市瀬さん 20年たってこんなご褒美をもらえるとはね。
杉浦さん 僕たち2人とシノブリーダー(ミズキ・シノブ役の坂上香織さん)の3人で飲みに行ったりとか、昔は(チームEYESのメンバーと)よく会っていたんですけどね。僕が結婚してからはプライベートで会う機会が減って。
市瀬さん 僕が舞台をするようになってから仕事でも接点があまりなかったんですけど、久々に会っても距離感は全く変わっていなかったですね。
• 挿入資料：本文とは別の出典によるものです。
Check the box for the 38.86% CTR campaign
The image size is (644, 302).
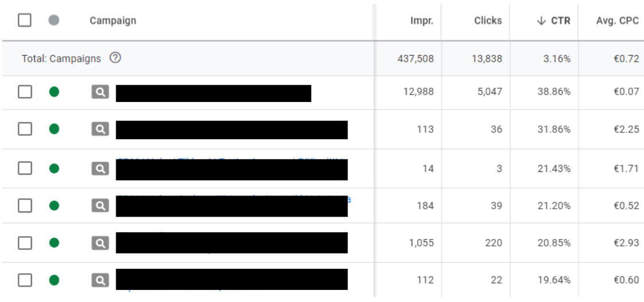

市瀬さん 撮影前から一緒に映画見に行ったりしていましたね。
杉浦さん 当時、現場が分からない中で(市瀬さんに)一番甘えていたかもしれないですね。僕は長男だったので、兄貴ができたと思ってずっとくっついていました。
市瀬さん 「コスモス」当時は彼が19歳、自分が26歳でかなり年下のイメージがあったんですけど、20歳ぐらい下の子と一緒に仕事するようになった今思うと、6歳差なんて同級生と変わらないですね。
杉浦さん 作品が終わった後も泊まりでイベントに行ったりして、フブキとムサシの時間が本当に濃かったですね。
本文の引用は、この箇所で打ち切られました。